From time to time even Mrs. Linklater becomes overwhelmed by the EEEEEWWWWWW Factor. Occasionally she discovers an advice column travesty that is so out of whack, so blatantly inappropriate, or just so gross that even she refuses to touch it with a stick. This, however, is not one of those times. Nope. This is just another day at Dear Abby, now written by her daughter, Dear Blabby. To clean up the mess, Mrs. L slips on a pair of latex gloves, steps into her freshly pressed Hazmat suit and wades into the middle of this flaming pile of shinola, but only after the Blabmeister has had her chance to muck up everything first. You go girl!!!
DEAR ABBY: I'm a 15-year-old girl whose parents treat me like an 8-year-old. They not only refuse to let me see any movie that isn't G-rated, but they still cut my meat for me! Once a week we go to the park, and they still push me on the swings.

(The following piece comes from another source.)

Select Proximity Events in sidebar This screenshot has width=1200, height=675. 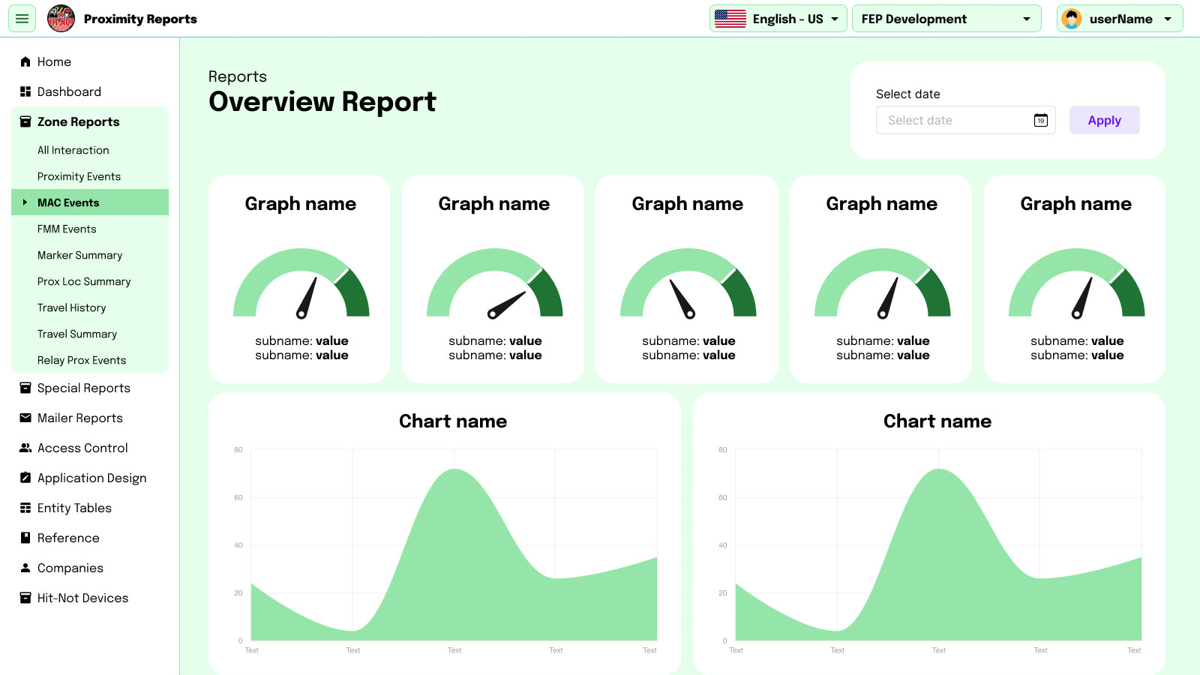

I don't want to tell them it's embarrassing because I'm afraid I'll hurt their feelings. Please tell me how to convey to my parents that I'm not a child anymore. -- OLD ENOUGH IN VIRGINIA
DEAR OLD ENOUGH: Your parents mean well, but children who are overprotected to the extent you have been often become stunted in their development. Teens do not learn social skills and how to make appropriate choices when they are "supervised" to the extent you are.
Tell your parents that you love them, but in three years you will be 18 and an adult. Explain that you know they love you, but if you are not allowed some freedom now, then you will be behind your peers because of your inexperience when you have reached an age when you'll be expected to make wise choices. Remind them that even children half your age are sufficiently coordinated that they can cut the food on their plates, and you would appreciate their allowing you to get some practice.
If this doesn't help them let go, then ask another adult to help you deliver the message.
* THWACK * Mrs. Linklater slaps Dear Flabbablabba upside the back of her head like Leroy Jethro Gibbs smacks DiNozzo on NCIS. Helloo-o-o-o-o?!? She's FIF-FREAKING-TEEN and her parents STILL cut her meat into little pieces? And what's with swinging her on the swings? Do they make her wear diapers and Winnie the Pooh jammies, too? I smell Children and Family Services. All of which begs the question -- do her parents treat her like an eight year old because she's the SIZE of an eight year old? Regardless, even if she's tiny, she's got fifteen years of vocabulary. "Mom, I realize that my knife and fork skills may not be up to your exacting standards, but touch my meat one more time and I will stab you." [Mrs. Linklater says you can interpret "meat" any way you want.]
Frankly, whether this young woman is full-sized or pint-sized, Mrs. Linklater hasn't been this creeped out since that whole Pee Wee's Playhouse debacle. In fact, if her rapidly diminishing memory serves, Mrs. L was almost six feet tall when she herself was fifteen -- taller than her mother AND her father. What is it about NO, I'd rather do it myself that these people don't understand?
On the chance that this girl looks remotely like an average fifteen year old female [if you catch Mrs. Linklater's thinly veiled reference to her nobbulas], she shouldn't be asking for more freedom, please, the way Abbablabba naively suggests. As if parents who slice your meat when you're fifteen might actually be considered within the normal limits of ANYTHING.
This girl should be demanding barbed wire boundaries between herself and those truly icky people. Ptui.
AND -- in Mrs. Linklater's humble opinion, the only adults she should be going to for help ought to be locked and loaded.
Boy, it sure feels good when Mrs. L can bring loved ones together.